Mise en pratique:
• a. Répondez aux questions suivantes à partir de l'extrait de débat sur l'aménagement du territoire.
(i) À combien s'élèvent les engagements pour les territoires à énergie positive ?
(ii) Selon M. Guillaume Chevrollier, à quel montant les moyens du FISAC sont-ils tombés cette année ?
(iii) Selon Mme Pascale Bories, dans quel domaine les dotations des communes ont-elles particulièrement diminué ?
• b. Donnez la suite de l'extrait de débat sur l'aménagement du territoire, en reprenant après sa dernière phrase.

Texte de lecture:
....

Enfin, les économies dégagées sur le marais Poitevin pourraient utilement être affectées au soutien aux territoires à énergie positive, pour lesquels les engagements s'élèvent à environ 700 millions pour une enveloppe initiale de 400 millions !

M. Guillaume Chevrollier . - L'aménagement du territoire est un sujet majeur tant les déséquilibres sont grands entre les zones urbaines et les territoires ruraux. Les élus locaux attendent de la stabilité et de la fiabilité. Les contrats de ruralité sont appréciés mais ils doivent être respectés dans la durée. Le Parlement doit contrôler le respect des engagements pris par l'État.

S'agissant du Fonds d'intervention pour les services, l'artisanat et le commerce (FISAC), il s'agit d'un outil utile mais ses moyens ont fortement diminué, pour atteindre 16 millions cette année. Le ministre nous a indiqué qu'il y avait une stabilisation. Pouvez-vous nous préciser la situation, ainsi que l'avenir prévisible du fonds ?

Mme Pascale Bories . - Les communes ont vu leurs dotations diminuer, en particulier en matière de fonctionnement. Elles ont besoin d'un soutien fort en matière d'investissement. Les baisses évoquées sur le FISAC, les CPER ou les contrats de ruralité peuvent poser un vrai problème pour l'activité locale.

....

Données fournies:

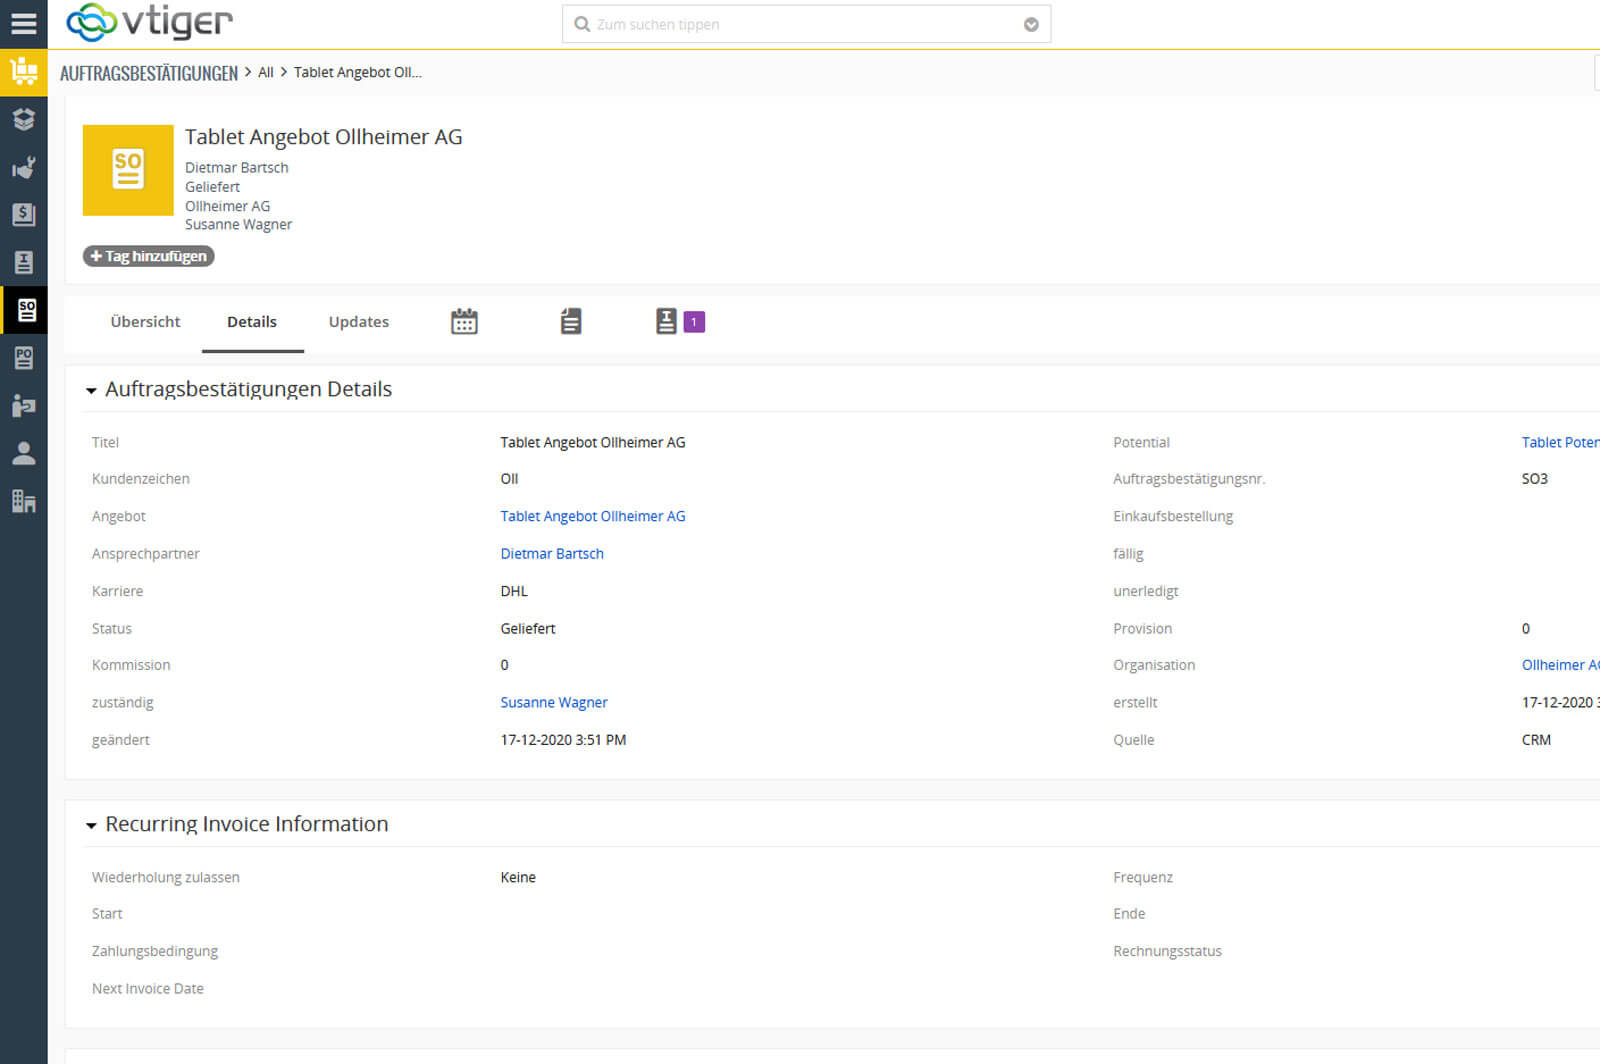Open the Contacts person icon in sidebar
This screenshot has width=1600, height=1064.
23,454
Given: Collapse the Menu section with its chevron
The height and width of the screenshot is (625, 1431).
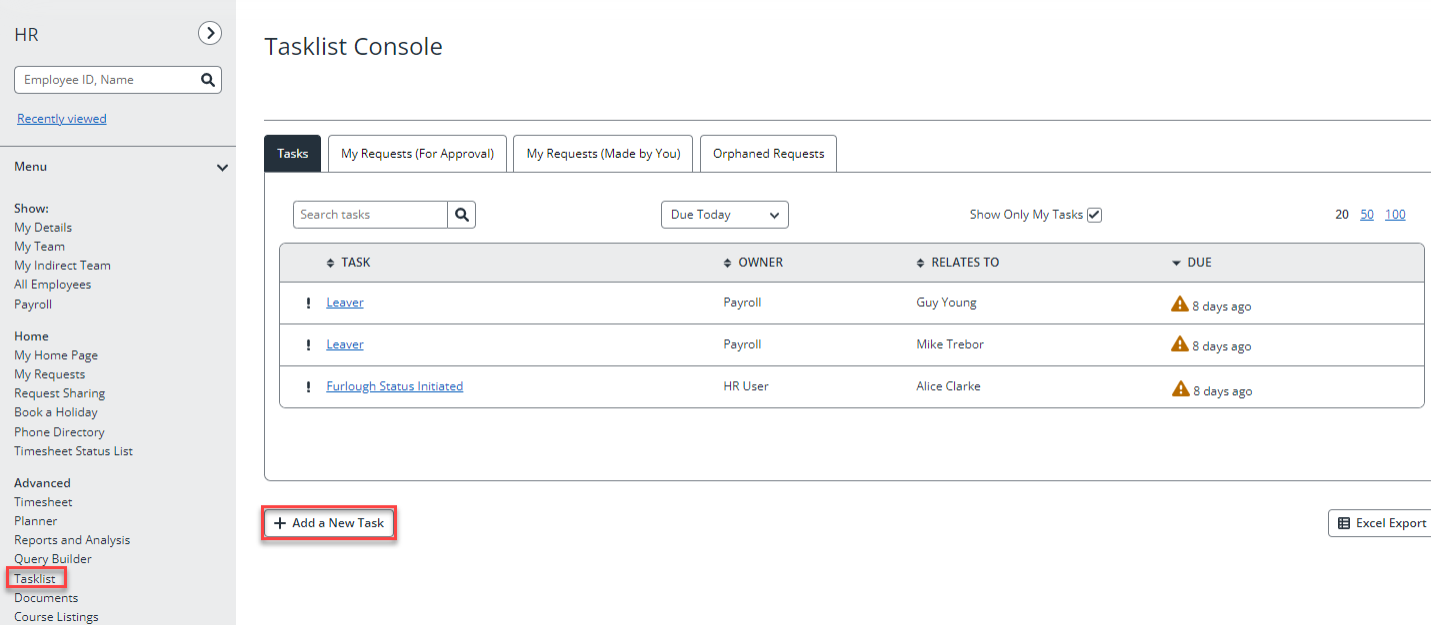Looking at the screenshot, I should coord(221,167).
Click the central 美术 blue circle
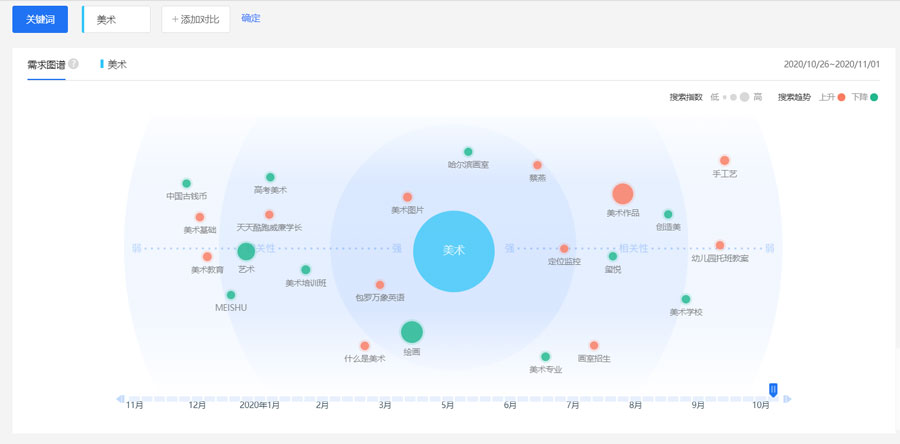Screen dimensions: 900x444 (454, 250)
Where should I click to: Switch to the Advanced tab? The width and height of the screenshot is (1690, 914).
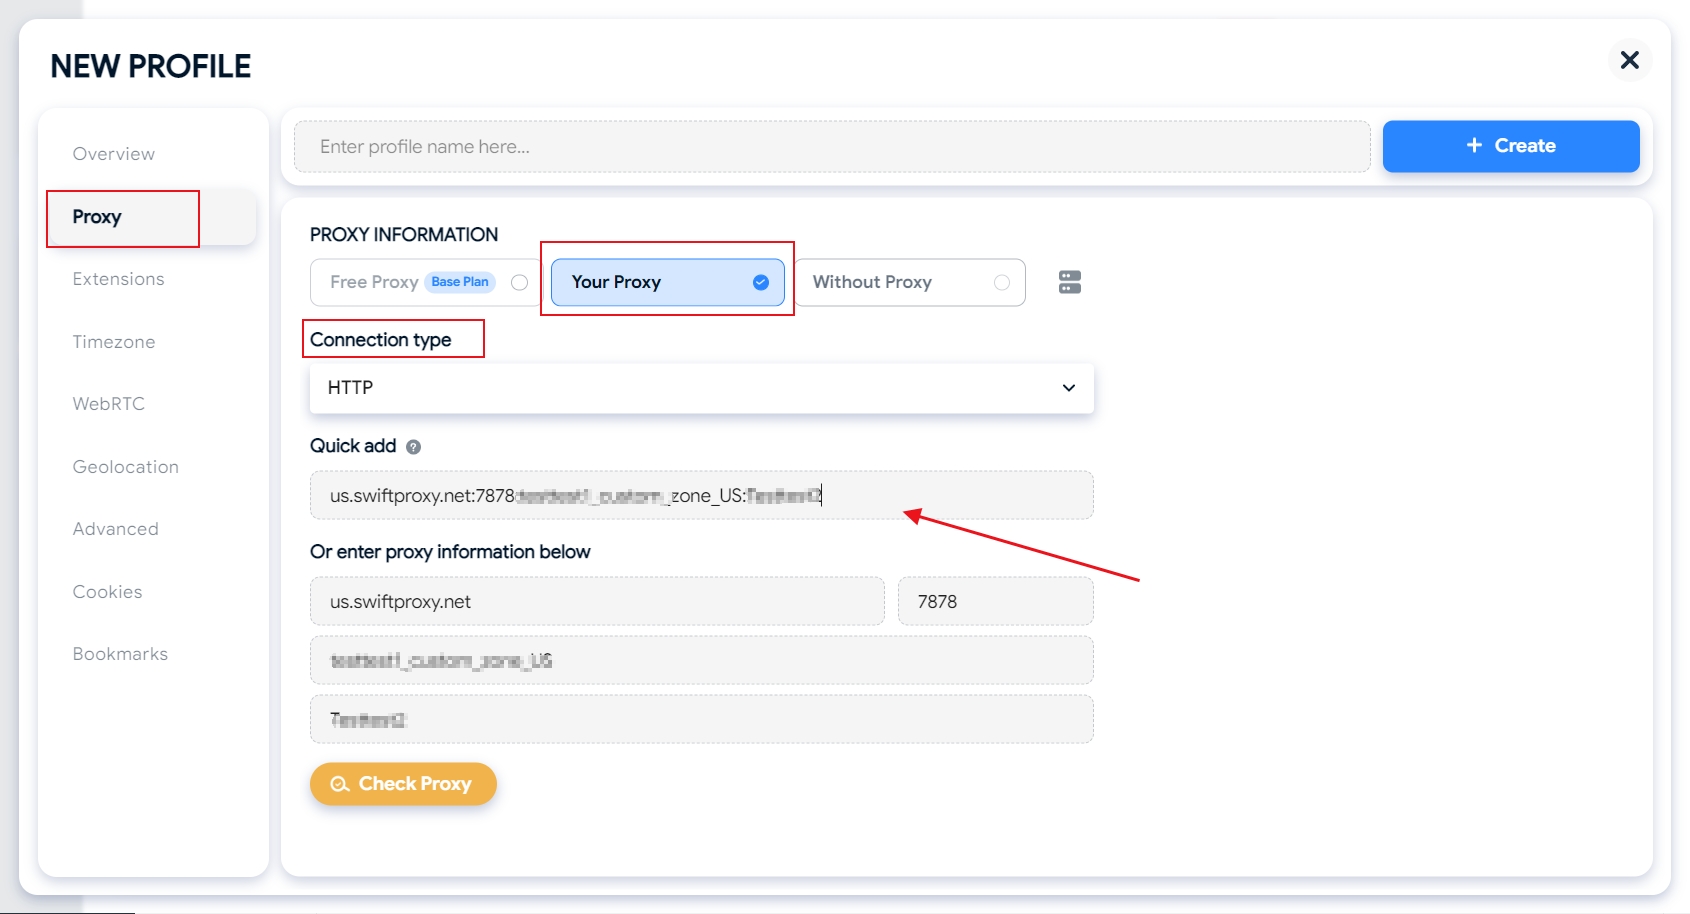click(x=115, y=529)
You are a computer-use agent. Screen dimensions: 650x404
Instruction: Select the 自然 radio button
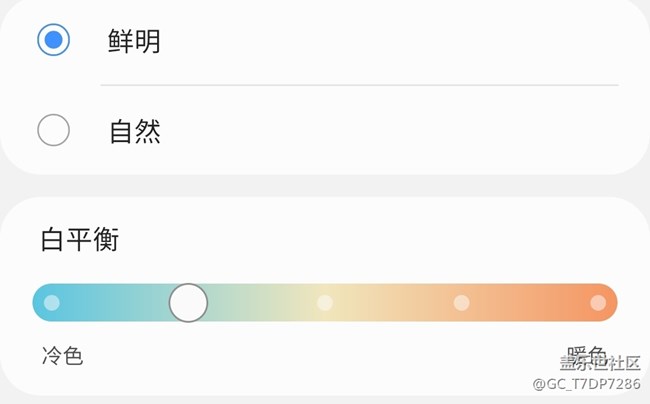click(53, 130)
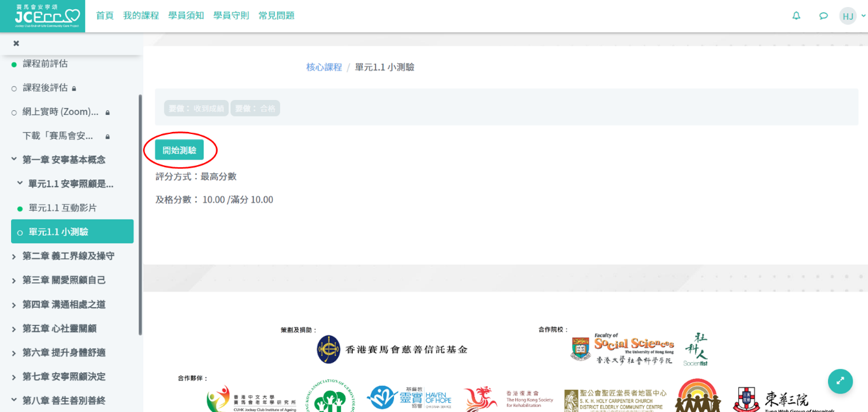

....

Réponses dans l'ordre:
• a.
(i) Environ 700 millions.
(ii) 16 millions.
(iii) Le fonctionnement.

• b.
On peut se féliciter de certaines actions ciblées comme le plan « Littoral 21 », en particulier pour la restauration du cordon dunaire. Mais je ne sais pas si les crédits prévus seront suffisants.

M. Claude Bérit-Débat . - Le rapporteur a bien présenté l'ensemble du périmètre. Je partage ses préoccupations sur les contrats de ruralité suite au transfert des crédits hors du programme 112, alors qu'il s'agit d'un outil intéressant.

Pour la prime d'aménagement du territoire, la baisse est un mauvais signal car il s'agit de la dernière aide directe aux entreprises dont on dispose pour les attirer sur les territoires.

Enfin, à propos des ZRR, je me souviens qu'en tant que président de communauté d'agglomération, nous avions prévenu les communes rurales souhaitant rejoindre la communauté qu'elles allaient perdre certains avantages, notamment liés à ce zonage. Les nouvelles règles sont plus claires qu'auparavant mais il faut sûrement réfléchir à des mécanismes d'accompagnement, dans la continuité de la solution adoptée par le Sénat lors de l'examen de la loi montagne.

M. Rémy Pointereau . - À mon tour de saluer l'excellent travail mené par notre rapporteur, sur cette mission désormais nommée « Cohésion des territoires ». Malheureusement, les crédits diminuent depuis plusieurs années. Par ailleurs, nous déplorons la dispersion des crédits, qui nuit à la lisibilité de la politique nationale en la matière, avec une trentaine de programmes, rattachés à 14 missions différentes. Il y a un vrai problème de cohérence.

La baisse des crédits témoigne non seulement d'un signal négatif pour les territoires, mais également d'un manque d'imagination. Par le passé, c'est-à-dire dans l'ancien monde, des mesures innovantes ont été proposées, comme les pôles d'excellence rurale ou les pôles de compétitivité. Malheureusement, ces dispositifs sont en recul.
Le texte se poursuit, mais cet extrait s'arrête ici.